Early critics of Plasticroad also argued that the lighter weight of plastic roads will make them permanently unusable for high-traffic areas or roads that must support heavy loads. Eric Kievit, a managing director of Plasticroad, agrees. But the criticism is irrelevant, says Kievit, because that’s not the mission of Plasticroad. The company focuses only on pedestrian pathways, bike paths, and other light-use infrastructure.

The future of the plastic road

So what of the future of plastic roads?

In the near term, plastic asphalt seems like the surer bet. Plastic asphalt is more a refinement of a legacy technology than a replacement. We shouldn’t be surprised that it’s found wider adoption: It’s easier to persuade a city to slightly change their bitumen mix than to upend the 200-year tradition of asphalt.

The future of fully plastic roads like Plasticroad must be far more speculative. While Plasticroad seems to offer long-term cost savings, no projects have existed long enough to validate the promise of decades-longer lifetimes for the roads. Without use as highways and city streets, Plasticroad, too, is unlikely to challenge asphalt’s dominance for major roads.
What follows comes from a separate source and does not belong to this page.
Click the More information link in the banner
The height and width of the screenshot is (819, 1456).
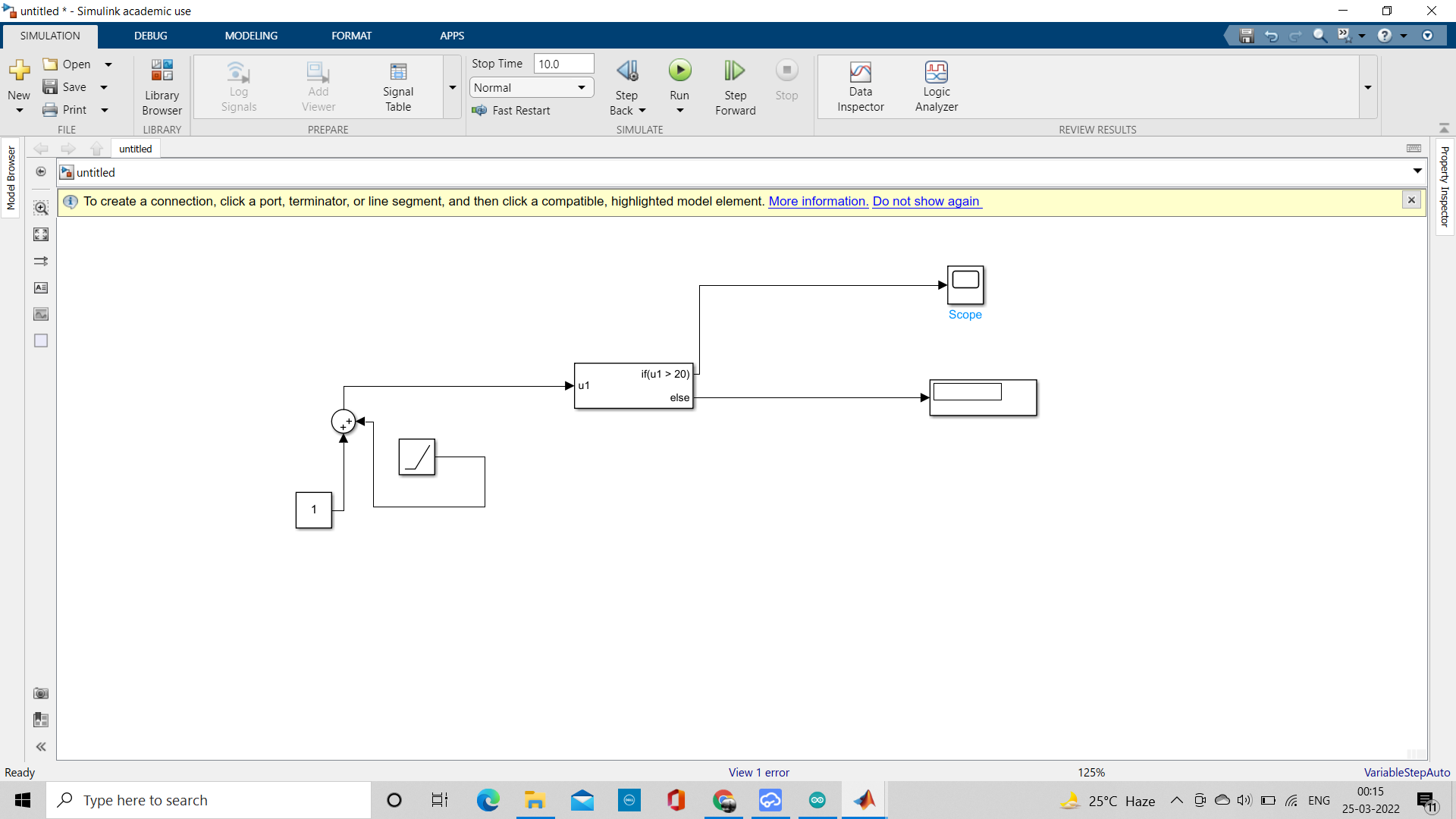click(x=817, y=201)
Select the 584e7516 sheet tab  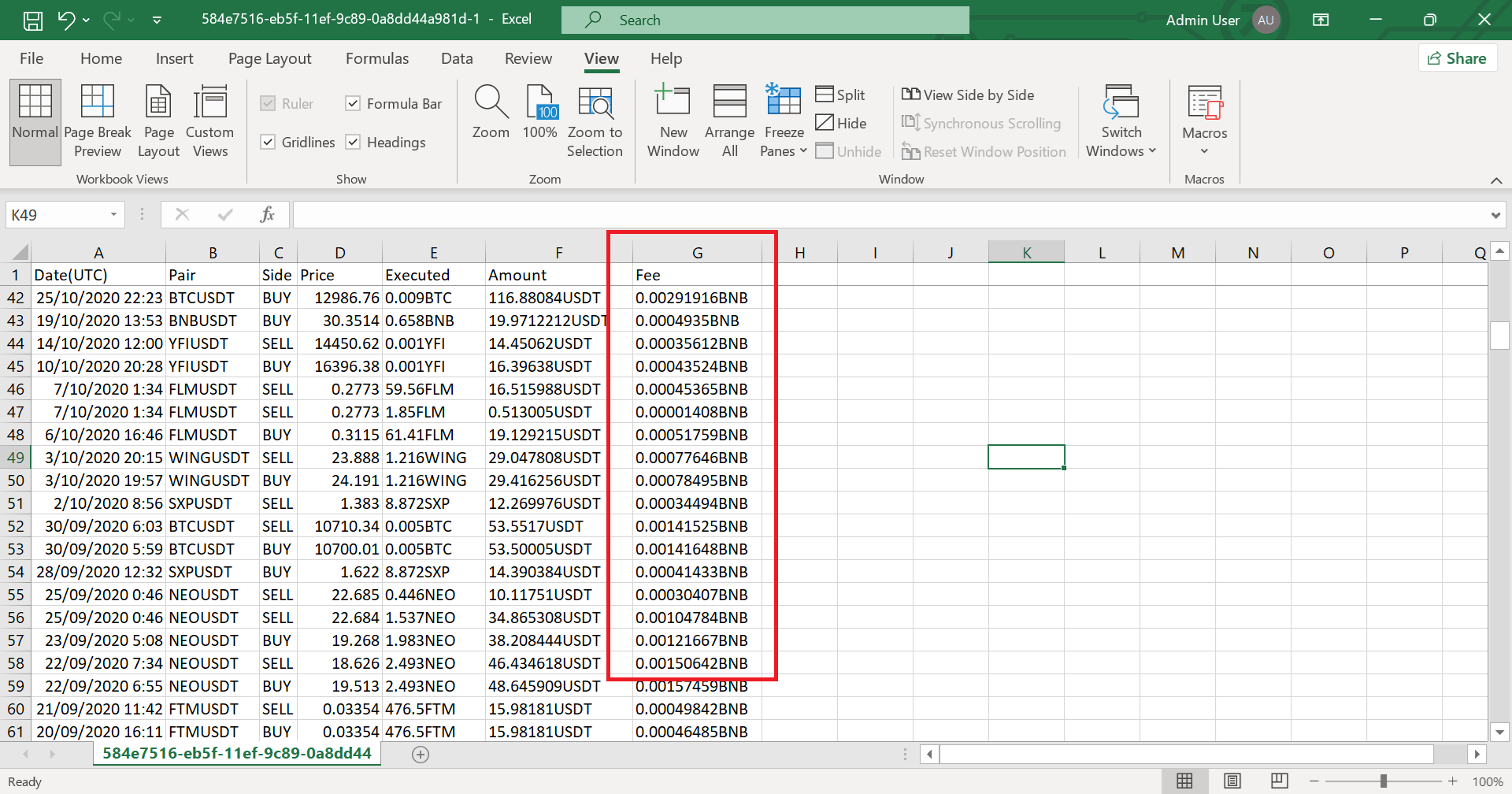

But Plasticroad might change cities in another way. It makes the infrastructure to support human-scale urban design much cheaper, faster to build, and easier to maintain. If it’s cheaper and easier to make bike paths and footpaths, perhaps cities will build more of them. Even if plastic may not be the future of roads, we need more innovators like the plastic road pioneers working on the problems of our built environment.